◆ **Items from a dataset**:
____________

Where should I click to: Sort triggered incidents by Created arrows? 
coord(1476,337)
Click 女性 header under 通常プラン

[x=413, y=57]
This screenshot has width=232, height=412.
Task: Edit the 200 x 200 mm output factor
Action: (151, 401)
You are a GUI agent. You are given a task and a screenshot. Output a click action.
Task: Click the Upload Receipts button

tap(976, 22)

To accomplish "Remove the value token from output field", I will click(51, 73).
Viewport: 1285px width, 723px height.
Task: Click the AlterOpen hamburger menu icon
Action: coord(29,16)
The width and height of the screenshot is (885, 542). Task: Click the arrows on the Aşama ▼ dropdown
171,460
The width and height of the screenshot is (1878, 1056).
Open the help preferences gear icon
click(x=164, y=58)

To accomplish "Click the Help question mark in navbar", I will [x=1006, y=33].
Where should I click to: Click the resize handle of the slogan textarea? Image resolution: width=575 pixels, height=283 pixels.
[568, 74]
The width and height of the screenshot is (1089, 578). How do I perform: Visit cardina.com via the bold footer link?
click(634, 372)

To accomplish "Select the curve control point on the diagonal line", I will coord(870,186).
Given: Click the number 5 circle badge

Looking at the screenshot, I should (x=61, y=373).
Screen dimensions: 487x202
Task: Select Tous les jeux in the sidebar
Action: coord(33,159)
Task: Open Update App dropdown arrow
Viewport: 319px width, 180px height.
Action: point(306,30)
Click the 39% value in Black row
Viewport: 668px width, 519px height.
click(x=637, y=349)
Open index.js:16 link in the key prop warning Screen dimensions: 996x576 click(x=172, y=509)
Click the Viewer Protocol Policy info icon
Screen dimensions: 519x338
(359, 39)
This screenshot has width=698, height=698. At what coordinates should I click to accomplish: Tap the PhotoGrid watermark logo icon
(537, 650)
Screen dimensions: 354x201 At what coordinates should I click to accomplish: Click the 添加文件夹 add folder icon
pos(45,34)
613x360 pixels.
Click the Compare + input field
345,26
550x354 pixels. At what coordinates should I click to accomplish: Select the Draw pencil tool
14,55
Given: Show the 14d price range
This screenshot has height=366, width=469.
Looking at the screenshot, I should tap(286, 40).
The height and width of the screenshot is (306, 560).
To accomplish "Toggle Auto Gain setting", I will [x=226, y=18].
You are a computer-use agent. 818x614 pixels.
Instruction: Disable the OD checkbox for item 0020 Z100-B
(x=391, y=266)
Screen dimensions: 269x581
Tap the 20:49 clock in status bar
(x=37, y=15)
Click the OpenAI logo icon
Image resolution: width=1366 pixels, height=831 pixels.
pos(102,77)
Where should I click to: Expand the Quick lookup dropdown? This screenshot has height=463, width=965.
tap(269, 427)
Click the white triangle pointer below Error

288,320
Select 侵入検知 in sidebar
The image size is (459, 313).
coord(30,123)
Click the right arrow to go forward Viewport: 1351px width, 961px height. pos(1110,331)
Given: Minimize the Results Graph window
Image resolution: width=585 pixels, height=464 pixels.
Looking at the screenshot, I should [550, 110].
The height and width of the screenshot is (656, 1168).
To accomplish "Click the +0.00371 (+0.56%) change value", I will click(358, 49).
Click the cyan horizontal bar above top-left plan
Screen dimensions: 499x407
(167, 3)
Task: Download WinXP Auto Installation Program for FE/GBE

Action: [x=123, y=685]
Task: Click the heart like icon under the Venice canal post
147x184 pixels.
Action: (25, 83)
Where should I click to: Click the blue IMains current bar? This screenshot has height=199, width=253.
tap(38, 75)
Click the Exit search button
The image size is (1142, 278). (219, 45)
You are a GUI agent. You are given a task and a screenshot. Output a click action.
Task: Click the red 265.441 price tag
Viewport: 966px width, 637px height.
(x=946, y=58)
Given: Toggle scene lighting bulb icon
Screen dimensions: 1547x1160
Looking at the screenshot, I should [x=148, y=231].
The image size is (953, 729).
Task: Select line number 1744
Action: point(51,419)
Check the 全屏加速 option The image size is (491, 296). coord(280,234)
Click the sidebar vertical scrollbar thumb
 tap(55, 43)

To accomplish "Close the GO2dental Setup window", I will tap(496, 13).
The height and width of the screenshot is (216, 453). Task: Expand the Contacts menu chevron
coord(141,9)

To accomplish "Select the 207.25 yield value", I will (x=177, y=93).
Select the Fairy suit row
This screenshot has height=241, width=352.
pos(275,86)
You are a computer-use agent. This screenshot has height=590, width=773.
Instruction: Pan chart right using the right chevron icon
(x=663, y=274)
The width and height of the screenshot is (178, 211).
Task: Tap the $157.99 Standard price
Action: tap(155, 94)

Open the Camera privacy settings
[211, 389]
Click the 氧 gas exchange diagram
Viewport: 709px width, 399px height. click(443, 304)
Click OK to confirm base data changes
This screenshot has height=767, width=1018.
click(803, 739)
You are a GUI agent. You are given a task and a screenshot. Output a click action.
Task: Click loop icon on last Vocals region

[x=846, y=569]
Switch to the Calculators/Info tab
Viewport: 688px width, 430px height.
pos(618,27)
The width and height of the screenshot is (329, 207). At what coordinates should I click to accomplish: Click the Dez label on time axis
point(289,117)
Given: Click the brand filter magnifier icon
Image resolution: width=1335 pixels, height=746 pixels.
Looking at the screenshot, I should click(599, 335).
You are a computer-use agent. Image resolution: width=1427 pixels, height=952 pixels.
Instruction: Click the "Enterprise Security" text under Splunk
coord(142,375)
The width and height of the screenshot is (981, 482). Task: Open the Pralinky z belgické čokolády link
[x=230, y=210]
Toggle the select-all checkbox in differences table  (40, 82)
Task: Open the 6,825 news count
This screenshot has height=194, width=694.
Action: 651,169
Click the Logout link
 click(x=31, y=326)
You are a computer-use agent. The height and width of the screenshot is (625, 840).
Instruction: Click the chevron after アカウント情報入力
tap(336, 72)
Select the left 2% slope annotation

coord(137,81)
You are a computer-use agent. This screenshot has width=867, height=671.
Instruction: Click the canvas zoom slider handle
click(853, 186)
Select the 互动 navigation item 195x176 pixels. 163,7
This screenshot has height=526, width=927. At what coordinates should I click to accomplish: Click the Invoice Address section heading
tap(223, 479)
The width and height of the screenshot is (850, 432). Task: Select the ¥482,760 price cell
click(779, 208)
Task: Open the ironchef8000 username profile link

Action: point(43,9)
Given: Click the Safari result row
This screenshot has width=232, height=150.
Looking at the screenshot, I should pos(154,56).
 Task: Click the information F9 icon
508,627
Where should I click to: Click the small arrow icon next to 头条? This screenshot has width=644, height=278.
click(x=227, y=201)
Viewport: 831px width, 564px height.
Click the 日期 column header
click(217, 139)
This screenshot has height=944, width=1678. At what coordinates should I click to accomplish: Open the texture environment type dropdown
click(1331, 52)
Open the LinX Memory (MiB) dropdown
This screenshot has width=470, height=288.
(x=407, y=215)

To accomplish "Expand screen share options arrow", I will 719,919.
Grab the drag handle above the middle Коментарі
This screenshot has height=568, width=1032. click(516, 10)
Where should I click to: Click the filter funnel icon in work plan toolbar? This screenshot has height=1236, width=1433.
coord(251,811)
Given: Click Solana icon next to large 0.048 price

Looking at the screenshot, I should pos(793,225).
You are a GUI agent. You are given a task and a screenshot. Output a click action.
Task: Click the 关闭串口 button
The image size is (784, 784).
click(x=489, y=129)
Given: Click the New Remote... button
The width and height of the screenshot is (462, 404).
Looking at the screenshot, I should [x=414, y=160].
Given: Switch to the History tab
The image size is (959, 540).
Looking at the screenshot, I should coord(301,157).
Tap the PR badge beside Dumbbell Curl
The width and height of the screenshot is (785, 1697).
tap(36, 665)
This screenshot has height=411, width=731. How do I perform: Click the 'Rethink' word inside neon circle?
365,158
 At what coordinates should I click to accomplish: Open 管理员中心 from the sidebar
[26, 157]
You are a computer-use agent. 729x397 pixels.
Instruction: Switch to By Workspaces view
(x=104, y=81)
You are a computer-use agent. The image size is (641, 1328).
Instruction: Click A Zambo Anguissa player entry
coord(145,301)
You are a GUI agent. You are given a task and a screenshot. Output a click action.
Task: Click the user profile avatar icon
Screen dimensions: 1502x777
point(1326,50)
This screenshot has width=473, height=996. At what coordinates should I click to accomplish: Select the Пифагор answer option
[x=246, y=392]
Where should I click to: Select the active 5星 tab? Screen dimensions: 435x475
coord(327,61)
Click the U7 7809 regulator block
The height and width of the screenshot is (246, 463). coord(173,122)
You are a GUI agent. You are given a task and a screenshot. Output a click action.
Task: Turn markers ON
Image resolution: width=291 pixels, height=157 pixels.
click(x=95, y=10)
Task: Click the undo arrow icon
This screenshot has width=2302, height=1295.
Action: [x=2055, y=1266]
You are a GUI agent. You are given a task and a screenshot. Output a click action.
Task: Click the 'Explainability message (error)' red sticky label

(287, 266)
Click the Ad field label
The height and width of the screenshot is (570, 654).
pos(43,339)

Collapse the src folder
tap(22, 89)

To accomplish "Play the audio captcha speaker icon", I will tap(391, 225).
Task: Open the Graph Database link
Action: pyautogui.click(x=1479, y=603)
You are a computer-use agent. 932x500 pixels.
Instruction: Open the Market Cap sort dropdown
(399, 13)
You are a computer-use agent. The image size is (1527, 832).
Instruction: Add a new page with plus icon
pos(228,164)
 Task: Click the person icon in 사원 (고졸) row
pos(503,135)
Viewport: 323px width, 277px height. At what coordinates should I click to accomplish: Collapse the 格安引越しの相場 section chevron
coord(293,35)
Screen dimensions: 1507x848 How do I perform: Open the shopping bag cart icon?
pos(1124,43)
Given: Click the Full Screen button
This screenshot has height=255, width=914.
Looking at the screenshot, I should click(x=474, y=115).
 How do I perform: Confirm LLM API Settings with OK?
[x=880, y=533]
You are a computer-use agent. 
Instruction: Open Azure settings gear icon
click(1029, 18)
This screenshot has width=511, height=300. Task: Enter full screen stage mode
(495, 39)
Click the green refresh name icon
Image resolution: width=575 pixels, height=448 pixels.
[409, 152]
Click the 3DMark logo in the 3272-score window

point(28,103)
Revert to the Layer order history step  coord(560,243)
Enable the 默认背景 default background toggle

____________

◆ **Your objective**: Lay out as a numbered list the stretch from the line that contains "The height and width of the screenshot is (306, 560)." through the line that contains "coord(141,9)", omitting any blank lines.

◆ **Exercise solution**:
1. The height and width of the screenshot is (306, 560).
2. To accomplish "Toggle Auto Gain setting", I will [x=226, y=18].
3. You are a computer-use agent. 818x614 pixels.
4. Instruction: Disable the OD checkbox for item 0020 Z100-B
5. (x=391, y=266)
6. Screen dimensions: 269x581
7. Tap the 20:49 clock in status bar
8. (x=37, y=15)
9. Click the OpenAI logo icon
10. Image resolution: width=1366 pixels, height=831 pixels.
11. pos(102,77)
12. Where should I click to: Expand the Quick lookup dropdown? This screenshot has height=463, width=965.
13. tap(269, 427)
14. Click the white triangle pointer below Error
15. 288,320
16. Select 侵入検知 in sidebar
17. The image size is (459, 313).
18. coord(30,123)
19. Click the right arrow to go forward Viewport: 1351px width, 961px height. pos(1110,331)
20. Given: Minimize the Results Graph window
21. Image resolution: width=585 pixels, height=464 pixels.
22. Looking at the screenshot, I should [550, 110].
23. The height and width of the screenshot is (656, 1168).
24. To accomplish "Click the +0.00371 (+0.56%) change value", I will click(358, 49).
25. Click the cyan horizontal bar above top-left plan
26. Screen dimensions: 499x407
27. (167, 3)
28. Task: Download WinXP Auto Installation Program for FE/GBE
29. Action: [x=123, y=685]
30. Task: Click the heart like icon under the Venice canal post
31. 147x184 pixels.
32. Action: (25, 83)
33. Where should I click to: Click the blue IMains current bar? This screenshot has height=199, width=253.
34. tap(38, 75)
35. Click the Exit search button
36. The image size is (1142, 278). (219, 45)
37. You are a GUI agent. You are given a task and a screenshot. Output a click action.
38. Task: Click the red 265.441 price tag
39. Viewport: 966px width, 637px height.
40. (x=946, y=58)
41. Given: Toggle scene lighting bulb icon
42. Screen dimensions: 1547x1160
43. Looking at the screenshot, I should [x=148, y=231].
44. The image size is (953, 729).
45. Task: Select line number 1744
46. Action: point(51,419)
47. Check the 全屏加速 option The image size is (491, 296). coord(280,234)
48. Click the sidebar vertical scrollbar thumb
49.  tap(55, 43)
50. To accomplish "Close the GO2dental Setup window", I will tap(496, 13).
51. The height and width of the screenshot is (216, 453). Task: Expand the Contacts menu chevron
52. coord(141,9)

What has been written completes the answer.